**Problem to work on**
Change "checkbox" to "tick box" in the stretch from the line containing "You are a GUI" through the end of the items, and write out only those lines again with nothing else altered.

= = = =

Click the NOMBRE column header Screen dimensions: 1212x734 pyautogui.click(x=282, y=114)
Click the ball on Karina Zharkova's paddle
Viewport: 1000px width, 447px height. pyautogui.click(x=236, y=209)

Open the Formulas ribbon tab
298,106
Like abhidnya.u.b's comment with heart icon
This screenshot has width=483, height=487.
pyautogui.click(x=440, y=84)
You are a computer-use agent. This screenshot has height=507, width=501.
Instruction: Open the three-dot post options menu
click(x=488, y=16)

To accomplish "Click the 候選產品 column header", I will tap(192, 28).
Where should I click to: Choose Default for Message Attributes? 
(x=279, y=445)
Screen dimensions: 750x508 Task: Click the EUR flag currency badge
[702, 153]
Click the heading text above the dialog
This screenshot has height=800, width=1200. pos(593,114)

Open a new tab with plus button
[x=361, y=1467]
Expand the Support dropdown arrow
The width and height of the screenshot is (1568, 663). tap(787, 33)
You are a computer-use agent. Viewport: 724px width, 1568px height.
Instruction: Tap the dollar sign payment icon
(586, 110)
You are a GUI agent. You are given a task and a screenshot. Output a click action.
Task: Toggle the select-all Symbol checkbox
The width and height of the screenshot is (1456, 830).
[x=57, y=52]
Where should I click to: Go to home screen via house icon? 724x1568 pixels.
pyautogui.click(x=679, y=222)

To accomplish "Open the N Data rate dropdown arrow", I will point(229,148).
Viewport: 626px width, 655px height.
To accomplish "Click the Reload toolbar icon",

= = = =

**Answer to this task**
You are a GUI agent. You are given a task and a screenshot. Output a click action.
Task: Toggle the select-all Symbol tick box
The width and height of the screenshot is (1456, 830).
[x=57, y=52]
Where should I click to: Go to home screen via house icon? 724x1568 pixels.
pyautogui.click(x=679, y=222)

To accomplish "Open the N Data rate dropdown arrow", I will point(229,148).
Viewport: 626px width, 655px height.
To accomplish "Click the Reload toolbar icon",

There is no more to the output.